The tie between the Puritans and the businessmen is, after all, the Puritans’ connection (right or wrong, it is now a commonplace assumption) to the rise of capitalism. Consider the dialogue whispered between the men dressed as Puritans at the opening of Quotations:

tony torn: You ask yourself: What is more likely to cause bits and pieces of American corporations to become available? Easy. Leverage. If a company can’t meet its debt payments, it makes itself vulnerable. If the company cannot meet its debt payments, it will be forced to sell off assets to the highest bidder.

tom fitzpatrick: I return to the ruin…Because I am done romancing the gutter. That sort of horseshit is for yellow-bellied boys and girls who think dirt is appealing. Anyhow, it turns out I’m too damn clumsy for the fabled streets.

tony torn: So you are back at the old ruin.

tom fitzpatrick: But Floyd, the cat who used to run this place, isn’t here anymore. By the way, I want your picture.

tony torn: Say I have a picture. You want that picture, but I don’t want to sell my house. I love my picture. Then I take a large mortgage out on my house. I then lose my job and am desperate for cast to avoid defaulting on my mortgage. Now I am not just willing to sell my picture to you. I’m desperate to sell my picture to you. You may even get it at a knockdown price. This isn’t just idle metaphor.

tom fitzpatrick: Now Gordy is running the ruin. No. Floyd is running the ruin. They’re both running the ruin. Gordy and Floyd, Floyd and Gordy. One and the same, birds of a feather.

tony torn: The boil is growing out of control, recklessly at cross purposes with itself, its impacts multiplying as the causes disintegrate.

tom fitzpatrick: I’m here for now. Gordy or Floyd or whoever the hell runs this ruin. But I’m scared, too. Scared of age and ruin. Tee invited me here and I became one more visitor who never left. Where would I go, anyway? I had no place to go now you may think there’s something pretty about all this, about having no place to go. Well…that’s horseshit.

tony torn: I am no longer in a state of growth. I am in a state of excess. I ignore 99% of all information, 99% of all products. The tiny amount that I do absorb subjects me to perpetual electrocution. There is something so disgusting about this endless uselessness. It’s the disgust for a world that is growing, accumulating, sprawling, sliding into hypertrophy, a world that can’t manage to give birth.

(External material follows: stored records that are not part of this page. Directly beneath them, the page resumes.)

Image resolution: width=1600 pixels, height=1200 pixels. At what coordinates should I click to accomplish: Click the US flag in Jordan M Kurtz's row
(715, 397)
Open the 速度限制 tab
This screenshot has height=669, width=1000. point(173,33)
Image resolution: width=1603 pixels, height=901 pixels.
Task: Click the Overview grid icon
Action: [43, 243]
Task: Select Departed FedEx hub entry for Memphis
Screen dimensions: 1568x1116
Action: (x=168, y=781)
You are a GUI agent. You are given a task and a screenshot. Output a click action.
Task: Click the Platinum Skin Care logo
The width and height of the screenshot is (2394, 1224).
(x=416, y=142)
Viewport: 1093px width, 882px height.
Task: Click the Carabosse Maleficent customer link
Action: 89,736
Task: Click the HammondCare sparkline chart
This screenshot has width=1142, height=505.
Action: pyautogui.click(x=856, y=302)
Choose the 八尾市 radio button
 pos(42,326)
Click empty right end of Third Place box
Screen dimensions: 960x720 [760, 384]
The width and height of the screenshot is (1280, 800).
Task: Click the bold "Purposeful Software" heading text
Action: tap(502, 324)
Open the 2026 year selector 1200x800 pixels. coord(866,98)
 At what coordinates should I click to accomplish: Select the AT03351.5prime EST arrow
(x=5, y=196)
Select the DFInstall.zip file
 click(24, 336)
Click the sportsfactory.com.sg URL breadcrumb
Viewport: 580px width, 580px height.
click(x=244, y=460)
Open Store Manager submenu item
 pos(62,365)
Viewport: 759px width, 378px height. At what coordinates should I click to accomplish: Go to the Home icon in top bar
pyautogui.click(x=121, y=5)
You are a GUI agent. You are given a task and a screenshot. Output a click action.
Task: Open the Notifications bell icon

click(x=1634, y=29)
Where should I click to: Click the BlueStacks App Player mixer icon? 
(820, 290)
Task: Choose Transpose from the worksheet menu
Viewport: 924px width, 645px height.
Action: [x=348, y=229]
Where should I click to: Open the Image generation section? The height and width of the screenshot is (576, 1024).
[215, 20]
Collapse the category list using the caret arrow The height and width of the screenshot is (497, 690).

The line, “This isn’t just idle metaphor,” has import for the exchange itself and for Abdoh’s work as a whole.

aids isn’t a metaphor, here or anywhere else in Abdoh’s work. What underlies all the topics is the paradox noted by Adorno in the epigraph, the health that contains and eventually embodies disease—and the corresponding repression of that which is healthful, the labeling of the cure as a disease itself. That inversion frames the conditions and point of view explored in all of these works. It is not a metaphor, but an ideology. The ideology applies to aids, where fatally ill people wander about, initially, looking perfectly healthy; it applies to sexual mores, which establish a normalcy that, nominally, are on behalf of those to whom they apply, but in fact constitute a repression that is often violent; it applies to capitalism, a system that contains ruthlessness in the name of creating a better society; it applies to nationalism and fundamentalism, which label diversity and tolerance as poison to what ought to be a pure body politic—when in fact the notion and goal of a pure polis necessitates its own cruelty and repression. “I am in a state of excess,” Tony Torn says, in reference to…anything. Abdoh, self-described as an artist of excess, uses extremism against itself, a poison to route out poison, a cultural form of homeopathic medicine, a rage against the dying of the light—a light that can be seen as dying in so many areas of life, and, most compellingly in the case of Abdoh and everyone else who has aids, or any other disease—in life itself.